Key Findings: Asymmetric Evidence Use and Adaptive Rigidity
Asymmetry of Win-Stay and Lose-Shift
The experimental results show a striking pattern: among all tested models, the "win-stay" behavior (continuing to choose the same option after receiving a reward) is close to the ceiling level, while the "lose-shift" behavior (switching to another option after not receiving a reward) is significantly weakened.
This asymmetry reveals that LLMs have a systematic bias in using positive and negative evidence. The models can make good use of successful experiences, but their response to failure experiences is relatively slow. This contrasts with human behavior—humans are usually more sensitive to losses, and this loss aversion has adaptive significance in evolution.
Inter-Model Differences: From Extreme Stubbornness to Relative Flexibility
Among the three models, DeepSeek-V3.2 showed the most extreme behavioral pattern: it exhibited severe perseveration after a reversal occurred, i.e., continuing to choose the previously rewarded option, while its overall learning acquisition ability was also weak. In contrast, Gemini-3 and GPT-5.2 adapted faster, although their sensitivity to losses was still lower than that of humans.
This finding suggests that different architectures and training methods may lead to essential differences in the behavioral characteristics of models in dynamic environments.

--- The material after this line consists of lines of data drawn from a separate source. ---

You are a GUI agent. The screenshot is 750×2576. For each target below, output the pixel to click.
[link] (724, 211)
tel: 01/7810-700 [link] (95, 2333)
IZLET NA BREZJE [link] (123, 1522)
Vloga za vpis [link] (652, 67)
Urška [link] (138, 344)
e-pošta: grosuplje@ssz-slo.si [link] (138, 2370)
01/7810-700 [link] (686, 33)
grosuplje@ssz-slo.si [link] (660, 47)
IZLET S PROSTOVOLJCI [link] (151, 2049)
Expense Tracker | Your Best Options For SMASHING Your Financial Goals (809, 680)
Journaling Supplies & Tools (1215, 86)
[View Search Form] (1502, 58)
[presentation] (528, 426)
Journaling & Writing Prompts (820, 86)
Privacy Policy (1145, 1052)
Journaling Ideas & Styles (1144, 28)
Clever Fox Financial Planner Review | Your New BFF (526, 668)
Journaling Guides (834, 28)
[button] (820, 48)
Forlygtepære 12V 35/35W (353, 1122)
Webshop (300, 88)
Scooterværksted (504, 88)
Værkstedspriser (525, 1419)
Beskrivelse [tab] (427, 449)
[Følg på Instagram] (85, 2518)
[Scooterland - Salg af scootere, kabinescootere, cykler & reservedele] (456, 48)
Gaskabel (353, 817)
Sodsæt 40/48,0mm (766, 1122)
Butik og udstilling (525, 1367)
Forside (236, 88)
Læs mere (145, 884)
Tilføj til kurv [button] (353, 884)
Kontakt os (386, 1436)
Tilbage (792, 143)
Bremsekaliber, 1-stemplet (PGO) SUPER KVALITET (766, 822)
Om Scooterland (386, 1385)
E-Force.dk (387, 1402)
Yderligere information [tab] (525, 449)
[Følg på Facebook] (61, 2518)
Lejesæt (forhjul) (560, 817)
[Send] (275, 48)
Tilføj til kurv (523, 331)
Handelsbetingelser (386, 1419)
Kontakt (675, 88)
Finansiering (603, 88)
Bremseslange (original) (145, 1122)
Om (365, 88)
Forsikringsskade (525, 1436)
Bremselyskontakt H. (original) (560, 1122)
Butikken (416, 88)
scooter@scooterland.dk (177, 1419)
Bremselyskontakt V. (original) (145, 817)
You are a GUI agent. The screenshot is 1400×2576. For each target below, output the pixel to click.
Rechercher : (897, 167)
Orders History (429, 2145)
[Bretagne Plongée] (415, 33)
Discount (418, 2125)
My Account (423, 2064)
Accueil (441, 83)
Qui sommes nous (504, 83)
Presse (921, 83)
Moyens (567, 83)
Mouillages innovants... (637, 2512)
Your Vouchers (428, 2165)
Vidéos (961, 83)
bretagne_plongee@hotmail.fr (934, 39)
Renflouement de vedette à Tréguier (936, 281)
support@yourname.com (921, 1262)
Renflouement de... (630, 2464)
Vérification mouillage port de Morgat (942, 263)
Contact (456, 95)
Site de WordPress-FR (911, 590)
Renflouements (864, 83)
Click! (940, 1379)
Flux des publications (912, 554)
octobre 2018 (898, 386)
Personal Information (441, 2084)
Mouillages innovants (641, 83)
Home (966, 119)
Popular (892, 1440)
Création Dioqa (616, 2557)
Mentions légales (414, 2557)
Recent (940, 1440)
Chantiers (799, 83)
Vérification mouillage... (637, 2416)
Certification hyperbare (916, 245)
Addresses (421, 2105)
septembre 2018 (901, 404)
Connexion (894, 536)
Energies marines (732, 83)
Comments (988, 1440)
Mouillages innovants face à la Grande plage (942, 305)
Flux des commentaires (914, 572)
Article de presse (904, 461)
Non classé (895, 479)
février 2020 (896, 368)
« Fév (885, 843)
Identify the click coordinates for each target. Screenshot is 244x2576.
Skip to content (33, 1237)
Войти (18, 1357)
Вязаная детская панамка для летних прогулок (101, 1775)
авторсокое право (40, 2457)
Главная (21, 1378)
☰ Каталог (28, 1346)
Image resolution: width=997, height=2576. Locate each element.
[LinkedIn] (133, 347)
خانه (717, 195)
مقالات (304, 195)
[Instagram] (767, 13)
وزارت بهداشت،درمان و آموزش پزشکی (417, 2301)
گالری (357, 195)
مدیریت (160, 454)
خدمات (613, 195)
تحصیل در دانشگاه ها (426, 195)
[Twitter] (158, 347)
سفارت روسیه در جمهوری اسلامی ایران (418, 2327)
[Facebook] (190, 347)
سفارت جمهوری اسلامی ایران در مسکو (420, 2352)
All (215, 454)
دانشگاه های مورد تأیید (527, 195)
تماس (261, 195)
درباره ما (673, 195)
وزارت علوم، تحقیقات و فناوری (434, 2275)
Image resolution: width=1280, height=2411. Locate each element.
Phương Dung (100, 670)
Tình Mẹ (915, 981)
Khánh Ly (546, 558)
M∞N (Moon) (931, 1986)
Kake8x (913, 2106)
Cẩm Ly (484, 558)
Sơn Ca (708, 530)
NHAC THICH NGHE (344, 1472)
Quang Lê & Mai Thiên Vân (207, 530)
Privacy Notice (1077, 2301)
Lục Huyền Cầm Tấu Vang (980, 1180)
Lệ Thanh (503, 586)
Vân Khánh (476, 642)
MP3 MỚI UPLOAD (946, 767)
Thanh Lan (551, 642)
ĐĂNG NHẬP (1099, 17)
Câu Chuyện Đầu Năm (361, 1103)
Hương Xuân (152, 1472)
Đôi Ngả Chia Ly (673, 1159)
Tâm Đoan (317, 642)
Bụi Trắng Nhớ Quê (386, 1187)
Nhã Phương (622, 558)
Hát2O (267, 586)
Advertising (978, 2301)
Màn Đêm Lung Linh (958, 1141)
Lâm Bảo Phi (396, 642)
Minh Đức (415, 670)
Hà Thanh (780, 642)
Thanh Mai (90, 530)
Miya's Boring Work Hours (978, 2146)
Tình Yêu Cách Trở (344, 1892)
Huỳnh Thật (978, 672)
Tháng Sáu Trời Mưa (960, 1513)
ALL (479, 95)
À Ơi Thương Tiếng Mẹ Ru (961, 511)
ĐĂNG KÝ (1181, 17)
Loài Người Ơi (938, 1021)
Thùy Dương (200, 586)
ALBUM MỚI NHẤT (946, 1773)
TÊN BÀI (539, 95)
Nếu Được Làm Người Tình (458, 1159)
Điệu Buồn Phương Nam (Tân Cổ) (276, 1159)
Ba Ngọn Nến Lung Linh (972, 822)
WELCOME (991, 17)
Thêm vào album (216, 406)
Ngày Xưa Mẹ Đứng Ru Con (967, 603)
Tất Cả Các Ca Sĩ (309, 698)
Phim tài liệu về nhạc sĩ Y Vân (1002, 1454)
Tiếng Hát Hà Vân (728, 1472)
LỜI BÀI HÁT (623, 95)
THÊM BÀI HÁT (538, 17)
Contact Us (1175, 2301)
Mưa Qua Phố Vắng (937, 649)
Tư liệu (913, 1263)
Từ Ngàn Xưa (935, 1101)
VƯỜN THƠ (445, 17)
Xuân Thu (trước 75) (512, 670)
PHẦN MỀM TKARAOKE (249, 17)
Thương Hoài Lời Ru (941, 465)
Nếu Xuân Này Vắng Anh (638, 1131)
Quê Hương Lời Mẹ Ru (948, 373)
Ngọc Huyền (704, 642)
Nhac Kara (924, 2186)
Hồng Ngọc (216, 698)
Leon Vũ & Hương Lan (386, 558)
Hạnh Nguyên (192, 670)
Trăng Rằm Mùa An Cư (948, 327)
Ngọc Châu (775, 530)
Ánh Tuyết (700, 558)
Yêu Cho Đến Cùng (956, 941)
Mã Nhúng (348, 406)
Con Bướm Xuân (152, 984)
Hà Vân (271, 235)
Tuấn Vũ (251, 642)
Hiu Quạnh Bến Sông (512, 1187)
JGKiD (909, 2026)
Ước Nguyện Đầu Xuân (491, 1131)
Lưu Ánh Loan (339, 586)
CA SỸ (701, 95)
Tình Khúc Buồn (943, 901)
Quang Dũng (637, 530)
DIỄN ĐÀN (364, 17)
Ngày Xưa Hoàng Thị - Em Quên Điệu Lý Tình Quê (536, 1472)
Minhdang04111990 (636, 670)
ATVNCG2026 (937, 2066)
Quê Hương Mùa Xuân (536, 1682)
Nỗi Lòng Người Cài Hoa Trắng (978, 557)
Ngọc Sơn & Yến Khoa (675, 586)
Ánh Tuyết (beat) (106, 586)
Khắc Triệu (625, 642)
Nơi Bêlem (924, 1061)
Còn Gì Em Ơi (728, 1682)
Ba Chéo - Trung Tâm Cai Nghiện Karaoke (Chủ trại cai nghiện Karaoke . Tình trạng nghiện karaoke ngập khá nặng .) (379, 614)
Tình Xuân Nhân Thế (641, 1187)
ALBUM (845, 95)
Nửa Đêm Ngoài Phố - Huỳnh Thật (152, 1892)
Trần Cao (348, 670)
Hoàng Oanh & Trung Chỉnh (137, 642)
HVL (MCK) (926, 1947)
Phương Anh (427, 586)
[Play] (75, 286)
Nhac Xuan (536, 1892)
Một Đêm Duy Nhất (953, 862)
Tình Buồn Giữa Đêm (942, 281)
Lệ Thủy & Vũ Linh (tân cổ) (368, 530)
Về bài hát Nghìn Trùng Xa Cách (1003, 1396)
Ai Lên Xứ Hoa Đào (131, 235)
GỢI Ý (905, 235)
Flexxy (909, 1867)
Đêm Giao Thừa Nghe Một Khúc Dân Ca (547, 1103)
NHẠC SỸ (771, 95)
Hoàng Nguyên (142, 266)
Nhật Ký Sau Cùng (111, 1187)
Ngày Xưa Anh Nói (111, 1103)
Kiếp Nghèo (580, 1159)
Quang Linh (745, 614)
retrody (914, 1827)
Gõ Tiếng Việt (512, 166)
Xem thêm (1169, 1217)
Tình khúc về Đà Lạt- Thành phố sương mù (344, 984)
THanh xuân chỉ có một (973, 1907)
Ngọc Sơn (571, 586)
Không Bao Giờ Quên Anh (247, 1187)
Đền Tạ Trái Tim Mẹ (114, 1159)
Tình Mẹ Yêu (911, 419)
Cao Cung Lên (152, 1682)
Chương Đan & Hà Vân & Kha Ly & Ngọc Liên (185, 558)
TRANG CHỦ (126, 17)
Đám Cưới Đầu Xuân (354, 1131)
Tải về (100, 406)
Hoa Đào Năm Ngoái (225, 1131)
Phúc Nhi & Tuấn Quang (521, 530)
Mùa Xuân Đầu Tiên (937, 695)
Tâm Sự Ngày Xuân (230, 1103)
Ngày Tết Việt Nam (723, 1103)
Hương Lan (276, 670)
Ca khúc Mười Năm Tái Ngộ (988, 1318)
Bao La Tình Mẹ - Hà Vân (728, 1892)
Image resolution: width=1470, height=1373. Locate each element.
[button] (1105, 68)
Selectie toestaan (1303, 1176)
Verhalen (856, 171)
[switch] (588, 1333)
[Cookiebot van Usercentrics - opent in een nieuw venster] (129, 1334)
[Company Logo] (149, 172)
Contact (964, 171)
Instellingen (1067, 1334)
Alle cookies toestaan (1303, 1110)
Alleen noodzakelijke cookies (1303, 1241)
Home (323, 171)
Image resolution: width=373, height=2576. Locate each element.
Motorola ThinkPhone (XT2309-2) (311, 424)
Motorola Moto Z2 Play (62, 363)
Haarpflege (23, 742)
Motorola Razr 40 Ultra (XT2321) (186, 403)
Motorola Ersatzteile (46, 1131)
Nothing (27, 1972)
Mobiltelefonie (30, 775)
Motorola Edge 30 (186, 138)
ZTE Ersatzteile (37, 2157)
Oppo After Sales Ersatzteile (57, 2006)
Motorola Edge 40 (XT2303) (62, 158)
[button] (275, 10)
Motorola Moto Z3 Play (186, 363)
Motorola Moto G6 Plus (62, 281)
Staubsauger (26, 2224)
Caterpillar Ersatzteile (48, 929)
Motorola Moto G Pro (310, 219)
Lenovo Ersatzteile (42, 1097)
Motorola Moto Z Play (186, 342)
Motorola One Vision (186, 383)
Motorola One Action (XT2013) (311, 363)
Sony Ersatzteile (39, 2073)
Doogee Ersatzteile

Coexistence of High Returns and Rigid Adaptation
An interesting finding is that random transitions increased the stubborn behavior of LLMs after reversals, but did not consistently reduce the total number of wins. This indicates that high aggregate returns and rigid adaptation can coexist—the models may maintain overall performance through other strategies (such as exploiting short-term fluctuations) rather than truly learning to flexibly adapt to environmental changes.